═══ Provided material ═══
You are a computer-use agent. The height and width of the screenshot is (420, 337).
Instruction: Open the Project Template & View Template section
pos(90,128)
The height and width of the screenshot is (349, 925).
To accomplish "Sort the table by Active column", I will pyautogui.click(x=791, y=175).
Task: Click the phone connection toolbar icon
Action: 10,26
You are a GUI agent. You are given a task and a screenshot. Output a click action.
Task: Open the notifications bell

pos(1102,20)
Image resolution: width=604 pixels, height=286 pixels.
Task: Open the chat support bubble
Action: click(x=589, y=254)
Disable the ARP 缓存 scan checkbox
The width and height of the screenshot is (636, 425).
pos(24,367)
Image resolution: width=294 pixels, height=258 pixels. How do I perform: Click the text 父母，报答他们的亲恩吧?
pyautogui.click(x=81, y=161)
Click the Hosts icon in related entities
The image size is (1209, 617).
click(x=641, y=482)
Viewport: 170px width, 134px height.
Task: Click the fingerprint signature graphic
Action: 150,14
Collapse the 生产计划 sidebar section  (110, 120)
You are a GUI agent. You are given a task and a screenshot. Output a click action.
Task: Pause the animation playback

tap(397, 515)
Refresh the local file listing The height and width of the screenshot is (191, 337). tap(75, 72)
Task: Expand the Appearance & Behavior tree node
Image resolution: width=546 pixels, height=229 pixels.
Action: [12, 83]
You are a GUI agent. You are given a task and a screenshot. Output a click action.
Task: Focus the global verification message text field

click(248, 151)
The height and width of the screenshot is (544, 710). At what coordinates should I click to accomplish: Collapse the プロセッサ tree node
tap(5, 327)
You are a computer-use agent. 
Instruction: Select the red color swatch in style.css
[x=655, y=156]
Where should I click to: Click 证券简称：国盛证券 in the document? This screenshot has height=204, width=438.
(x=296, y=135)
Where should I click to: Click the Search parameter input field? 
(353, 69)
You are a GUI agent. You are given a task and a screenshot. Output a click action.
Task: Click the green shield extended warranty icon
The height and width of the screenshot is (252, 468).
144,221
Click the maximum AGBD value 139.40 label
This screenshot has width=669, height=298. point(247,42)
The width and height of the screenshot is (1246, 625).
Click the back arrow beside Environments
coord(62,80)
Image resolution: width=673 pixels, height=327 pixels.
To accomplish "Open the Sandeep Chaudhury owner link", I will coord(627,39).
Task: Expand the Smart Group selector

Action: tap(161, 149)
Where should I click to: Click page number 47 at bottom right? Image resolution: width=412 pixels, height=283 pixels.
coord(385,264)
═══
▶ [Problem]: Repeat the material above line for line, without changing anything.

▶ [Complete output]:
You are a computer-use agent. The height and width of the screenshot is (420, 337).
Instruction: Open the Project Template & View Template section
pos(90,128)
The height and width of the screenshot is (349, 925).
To accomplish "Sort the table by Active column", I will pyautogui.click(x=791, y=175).
Task: Click the phone connection toolbar icon
Action: 10,26
You are a GUI agent. You are given a task and a screenshot. Output a click action.
Task: Open the notifications bell

pos(1102,20)
Image resolution: width=604 pixels, height=286 pixels.
Task: Open the chat support bubble
Action: click(x=589, y=254)
Disable the ARP 缓存 scan checkbox
The width and height of the screenshot is (636, 425).
pos(24,367)
Image resolution: width=294 pixels, height=258 pixels. How do I perform: Click the text 父母，报答他们的亲恩吧?
pyautogui.click(x=81, y=161)
Click the Hosts icon in related entities
The image size is (1209, 617).
click(x=641, y=482)
Viewport: 170px width, 134px height.
Task: Click the fingerprint signature graphic
Action: 150,14
Collapse the 生产计划 sidebar section  (110, 120)
You are a GUI agent. You are given a task and a screenshot. Output a click action.
Task: Pause the animation playback

tap(397, 515)
Refresh the local file listing The height and width of the screenshot is (191, 337). tap(75, 72)
Task: Expand the Appearance & Behavior tree node
Image resolution: width=546 pixels, height=229 pixels.
Action: [12, 83]
You are a GUI agent. You are given a task and a screenshot. Output a click action.
Task: Focus the global verification message text field

click(248, 151)
The height and width of the screenshot is (544, 710). At what coordinates should I click to accomplish: Collapse the プロセッサ tree node
tap(5, 327)
You are a computer-use agent. 
Instruction: Select the red color swatch in style.css
[x=655, y=156]
Where should I click to: Click 证券简称：国盛证券 in the document? This screenshot has height=204, width=438.
(x=296, y=135)
Where should I click to: Click the Search parameter input field? 
(353, 69)
You are a GUI agent. You are given a task and a screenshot. Output a click action.
Task: Click the green shield extended warranty icon
The height and width of the screenshot is (252, 468).
144,221
Click the maximum AGBD value 139.40 label
This screenshot has width=669, height=298. point(247,42)
The width and height of the screenshot is (1246, 625).
Click the back arrow beside Environments
coord(62,80)
Image resolution: width=673 pixels, height=327 pixels.
To accomplish "Open the Sandeep Chaudhury owner link", I will coord(627,39).
Task: Expand the Smart Group selector

Action: tap(161, 149)
Where should I click to: Click page number 47 at bottom right? Image resolution: width=412 pixels, height=283 pixels.
coord(385,264)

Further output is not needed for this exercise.